**Work instruction**
Only these lines of the data below are wanted: the one with "Task: Open the Payment Status dropdown", the one with "You are a GUI", and any lines between them, each repeated exactly.

**Given data**
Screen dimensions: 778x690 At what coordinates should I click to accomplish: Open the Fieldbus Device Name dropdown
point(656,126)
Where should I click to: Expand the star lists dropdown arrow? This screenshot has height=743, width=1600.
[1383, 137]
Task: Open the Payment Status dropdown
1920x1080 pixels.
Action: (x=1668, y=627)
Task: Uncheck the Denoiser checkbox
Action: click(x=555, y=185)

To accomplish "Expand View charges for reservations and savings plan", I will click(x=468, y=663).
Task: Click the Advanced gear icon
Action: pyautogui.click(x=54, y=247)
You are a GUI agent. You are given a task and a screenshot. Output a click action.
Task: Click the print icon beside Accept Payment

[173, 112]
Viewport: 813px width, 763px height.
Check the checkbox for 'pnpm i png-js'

**Solved exercise**
Task: Open the Payment Status dropdown
1920x1080 pixels.
Action: (x=1668, y=627)
Task: Uncheck the Denoiser checkbox
Action: click(x=555, y=185)

To accomplish "Expand View charges for reservations and savings plan", I will click(x=468, y=663).
Task: Click the Advanced gear icon
Action: pyautogui.click(x=54, y=247)
You are a GUI agent. You are given a task and a screenshot. Output a click action.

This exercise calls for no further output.